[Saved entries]
★ ★ ★ ★

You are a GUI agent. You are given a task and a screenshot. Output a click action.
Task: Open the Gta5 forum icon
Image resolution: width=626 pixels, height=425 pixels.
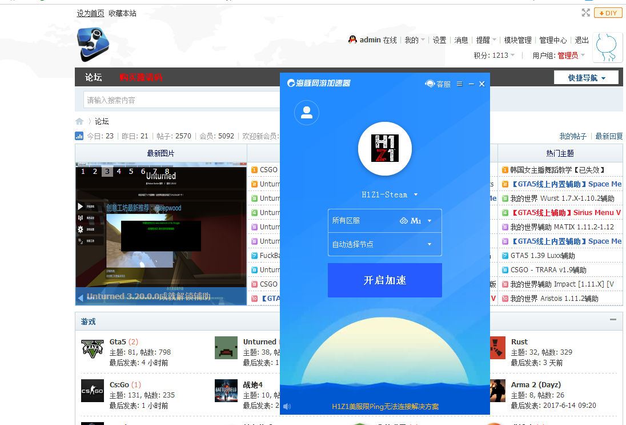92,348
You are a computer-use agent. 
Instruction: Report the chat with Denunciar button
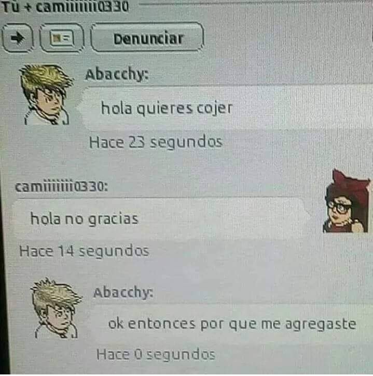pos(147,37)
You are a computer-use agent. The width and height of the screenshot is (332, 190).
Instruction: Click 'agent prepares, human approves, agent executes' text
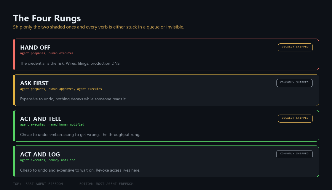coord(61,89)
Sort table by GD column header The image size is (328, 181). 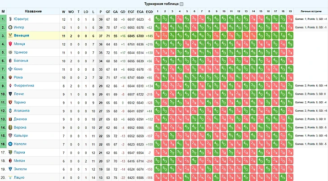(x=123, y=12)
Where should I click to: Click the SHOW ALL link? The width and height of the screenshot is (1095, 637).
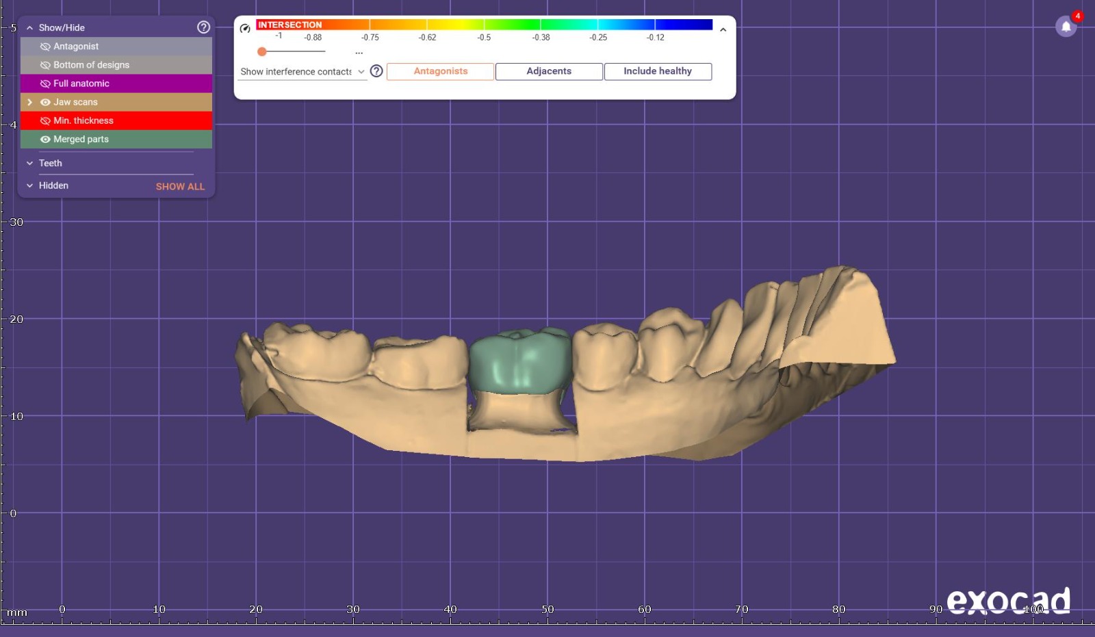180,186
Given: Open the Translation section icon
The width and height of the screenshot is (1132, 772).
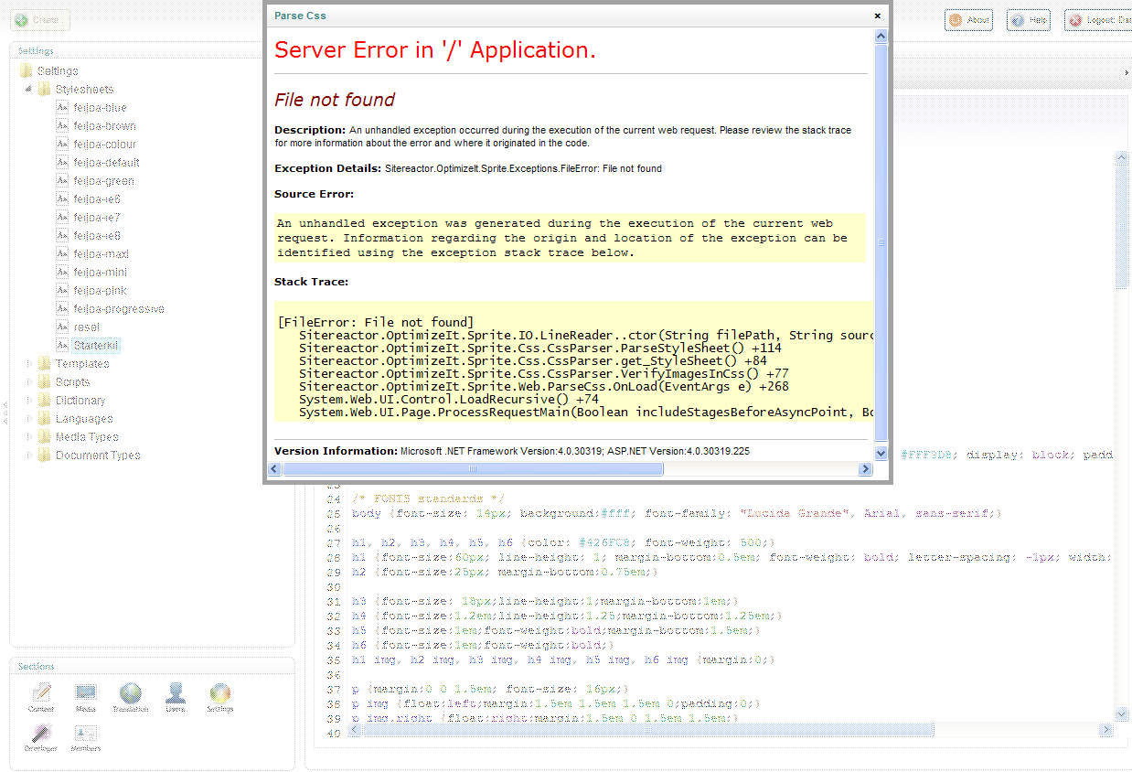Looking at the screenshot, I should point(131,696).

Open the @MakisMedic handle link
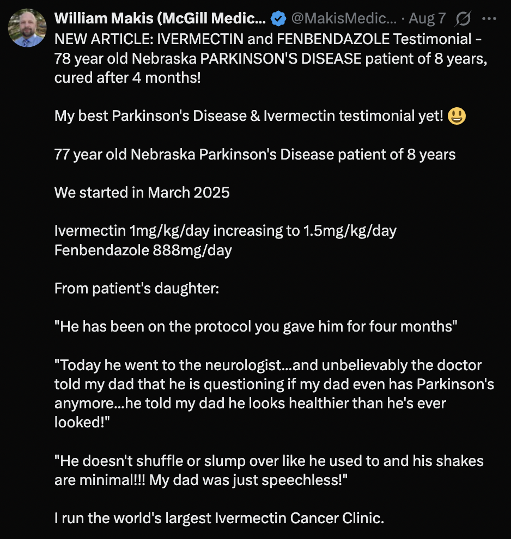tap(344, 19)
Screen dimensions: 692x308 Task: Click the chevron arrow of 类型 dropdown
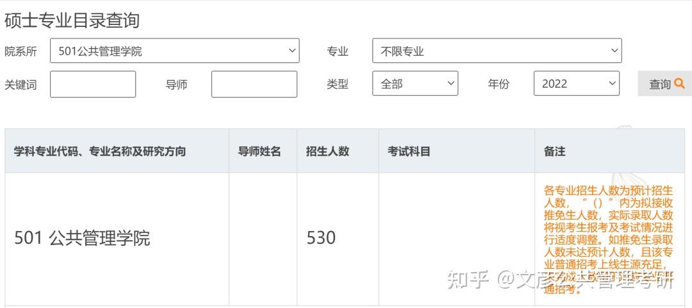[450, 83]
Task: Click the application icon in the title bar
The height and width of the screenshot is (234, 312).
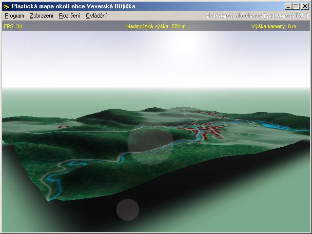Action: tap(6, 6)
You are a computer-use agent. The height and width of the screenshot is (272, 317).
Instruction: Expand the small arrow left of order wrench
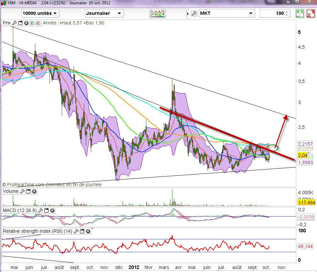pos(188,14)
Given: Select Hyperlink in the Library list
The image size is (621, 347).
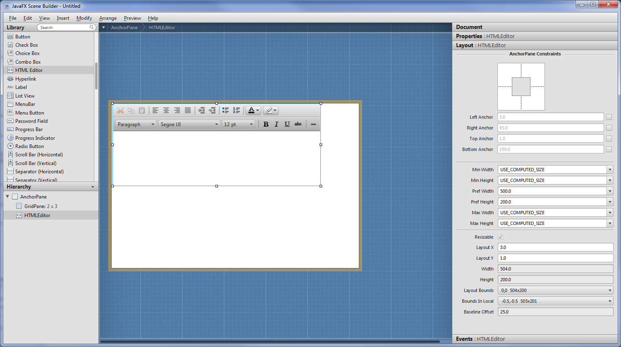Looking at the screenshot, I should 26,79.
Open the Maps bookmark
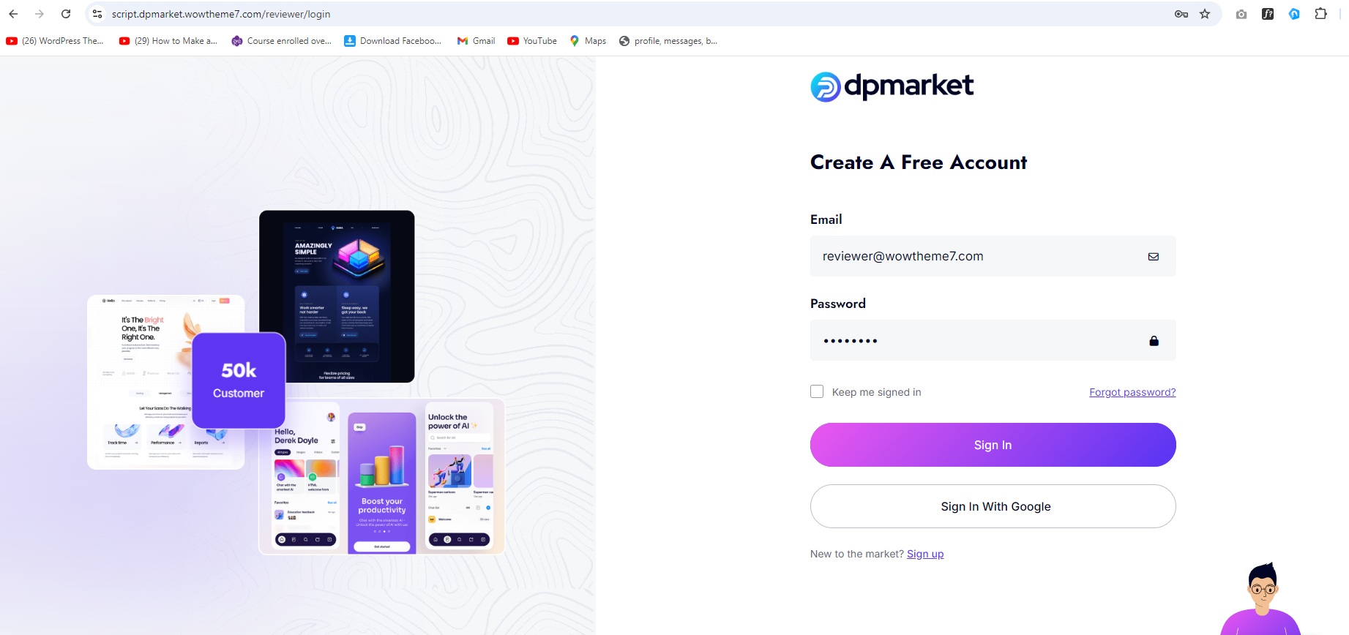 [x=588, y=41]
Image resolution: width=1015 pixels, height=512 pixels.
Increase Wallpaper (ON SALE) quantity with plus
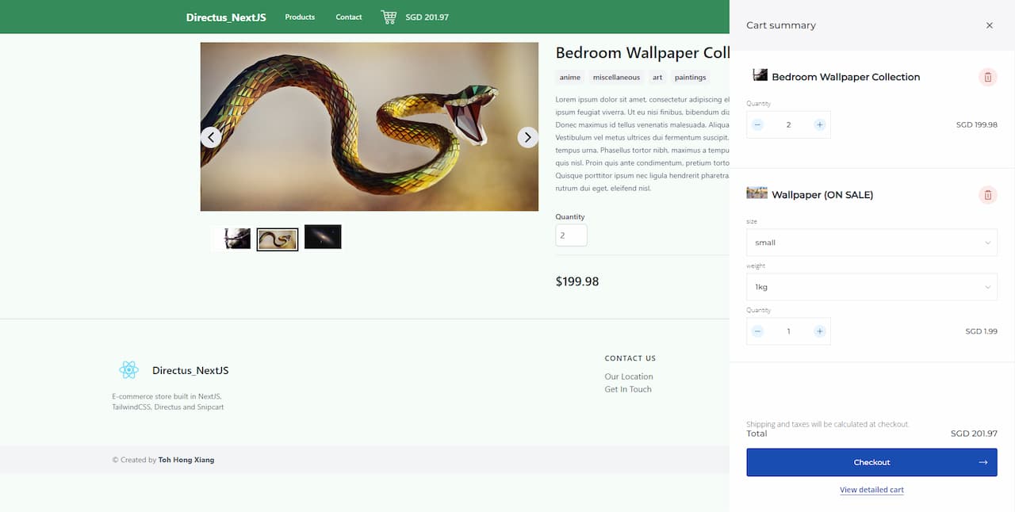coord(820,331)
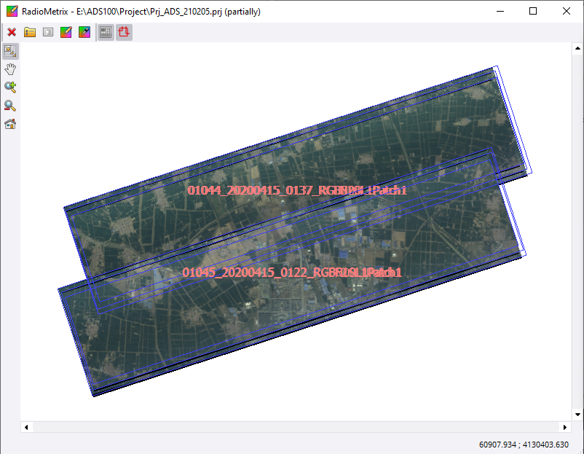Click the gray preview window icon

48,32
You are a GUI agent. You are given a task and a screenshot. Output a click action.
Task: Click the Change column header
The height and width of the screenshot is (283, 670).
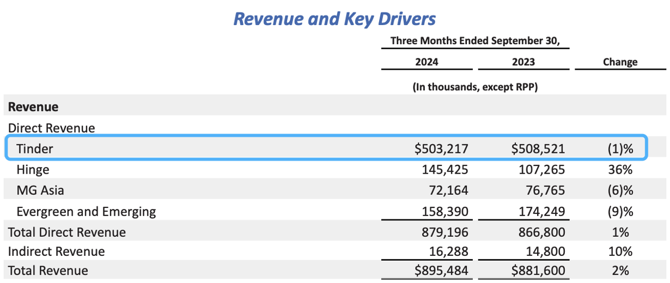click(620, 62)
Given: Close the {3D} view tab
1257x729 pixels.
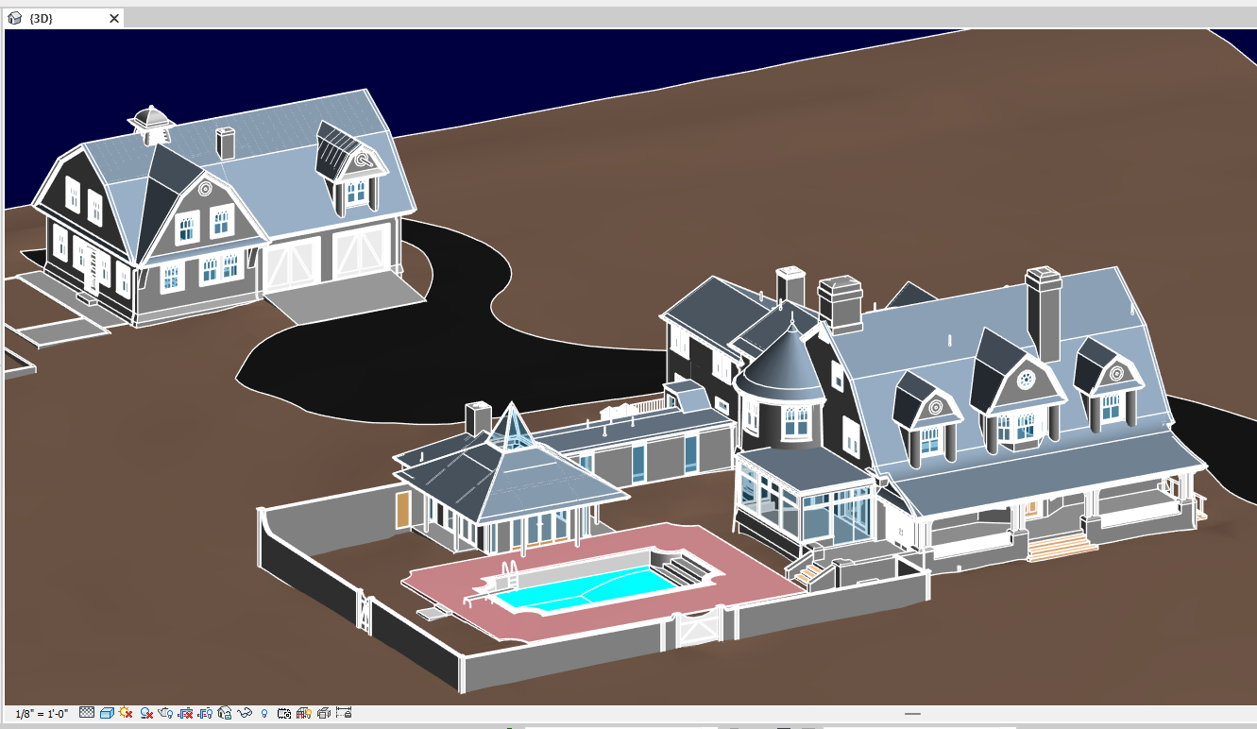Looking at the screenshot, I should (x=114, y=18).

★ ★ ★ ★

■ **Task objective**
Lines containing the word "computer" are to be located in the entries and copied.

■ **Answer**
You are a computer-use agent. 
You are a computer-use agent. The width and height of the screenshot is (332, 190).
You are a computer-use agent. The height and width of the screenshot is (272, 317).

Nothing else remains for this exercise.